A primeira é que somos uma economia pequena, incapaz de se sustentar por si só, que nunca - sublinho: nunca - conseguiu, no século XX e com excepção do período da II Guerra, exportar mais do que tem de importar. Até para alimentar estes onze milhões de almas. A segunda é que, dependendo a nossa economia da competitividade das nossas exportações, entre 1999 e 2007 os custos unitários do trabalho cresceram 28 por cento (pior só a Grécia e a Irlanda). A terceira é que a produtividade por hora de trabalho diminuiu por comparação com a média europeia, o que significa que produzimos mal e a nossa mão-de-obra já não é barata. A quarta foi que, apesar de só nos antigos países de Leste se ter investido mais do que em Portugal, a relação entre o volume dos investimentos e a criação de riqueza foi a mais baixa da Europa, a par com Itália, o que significa que investimos muito mas mal nestes últimos dez anos. A quinta é que consumimos, em média, mais 10 por cento do que produzimos, o que significa que nos endividámos - Estado, empresa e particulares - até à total irracionalidade: a nossa dívida externa correspondia no final de 2007 a 202 por cento do PIB. Finalmente, porque continuamos sem ter as contas públicas minimamente em ordem, ao contrário do que se chegou a anunciar.
A acrescentar a este quadro geral há que referir a insistência em investimentos sem qualidade para induzirem o crescimento, mas que trarão mais dívida externa, o estrangulamento do crédito, a assumida degradação de muitas prestações sociais, em especial das pensões de reforma, a incapacidade (medida por instâncias internacionais) de reduzir a burocracia pública e o total colapso do sistema de Justiça.

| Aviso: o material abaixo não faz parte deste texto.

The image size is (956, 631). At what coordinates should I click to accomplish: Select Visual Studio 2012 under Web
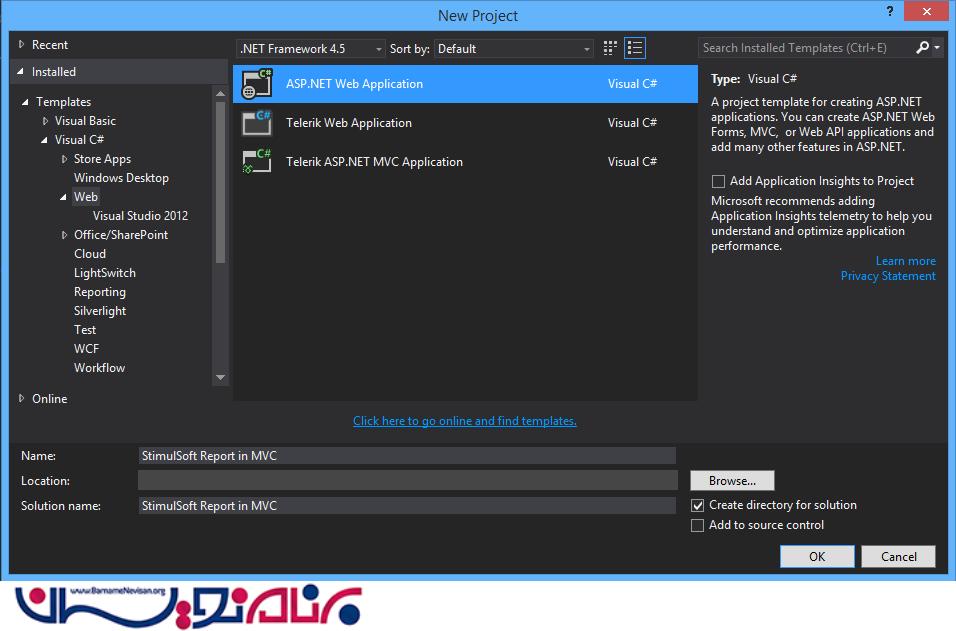[140, 216]
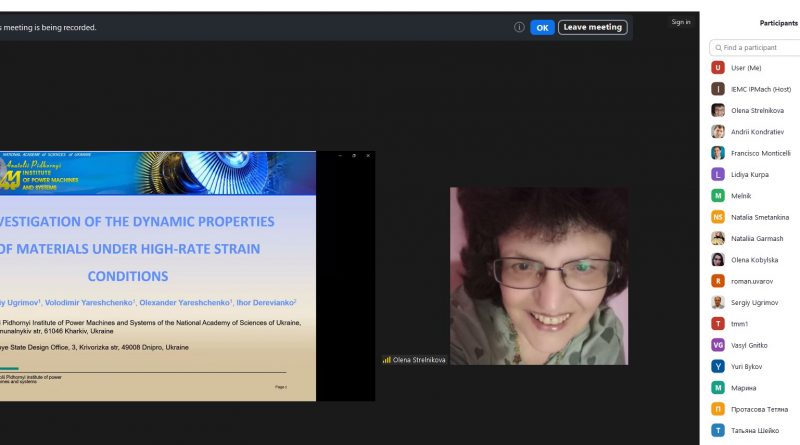Click User (Me) red avatar icon

[718, 68]
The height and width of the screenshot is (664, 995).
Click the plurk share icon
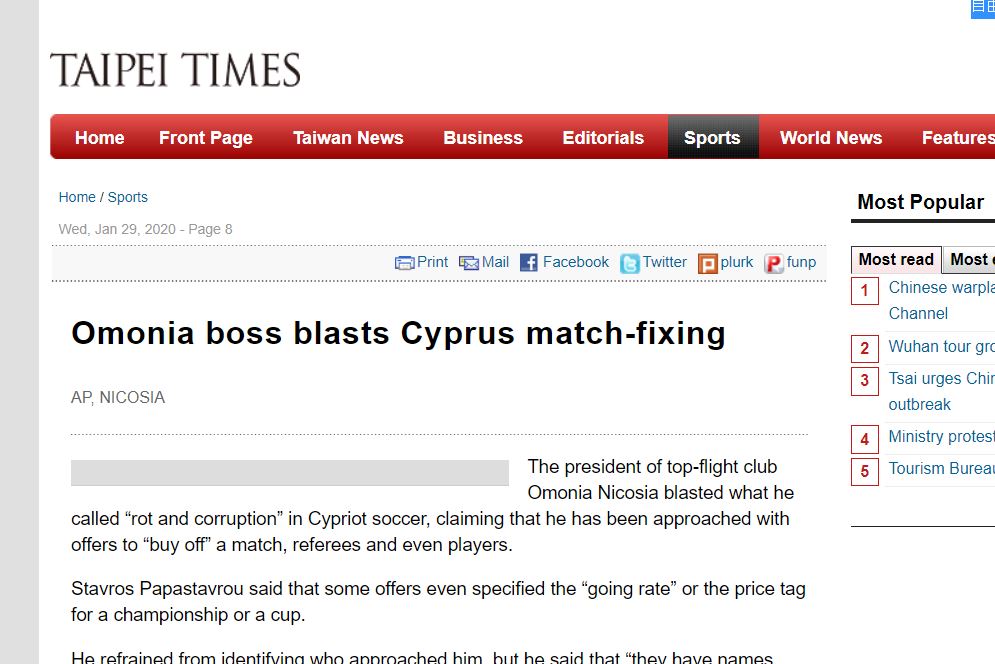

Em muitos aspectos estamos hoje pior do que em 1983-84, quando o FMI teve de intervir em Portugal, mas os economistas que alertam para a possibilidade de uma ruptura nas nossas contas públicas não exageram: hoje boa parte dos números macroeconómicos são piores do que nessa época, e se o euro nos protege, o euro também nos retira capacidade de reacção. Para além de que não se vê quem queira enfrentar estas verdades.
Mas uma coisa é certa: "O país perdeu a inteligência e a consciência moral. Os costumes estão dissolvidos, as consciências em debandada, os caracteres corrompidos. A prática da vida tem por única direcção a conveniência. Não há princípio que não seja desmentido. Não há instituição que não seja escarnecida. Ninguém se respeita. Não há nenhuma solidariedade entre os cidadãos. Ninguém crê na honestidade dos homens públicos. Alguns agiotas felizes exploram. A classe média abate-se progressivamente na imbecilidade e na inércia".
Obrigado, Vítor Bento, por nos teres recordado estas palavras certeiras, mesmo não sendo de tua autoria. O diagnóstico data de Maio de 1871 e é da lavra de Eça de Queirós...
Editorial de José Manuel Fernandes no Público 04.05.2009
Depois deste diagnóstico demolidor só me resta ler o livro para ver o que restou como solução para o país. Se é que restou alguma coisa.
Acho que se deve saudar esta iniciativa editorial sobre a crise e como sair dela, num país onde quase só se discutem os fait-divers.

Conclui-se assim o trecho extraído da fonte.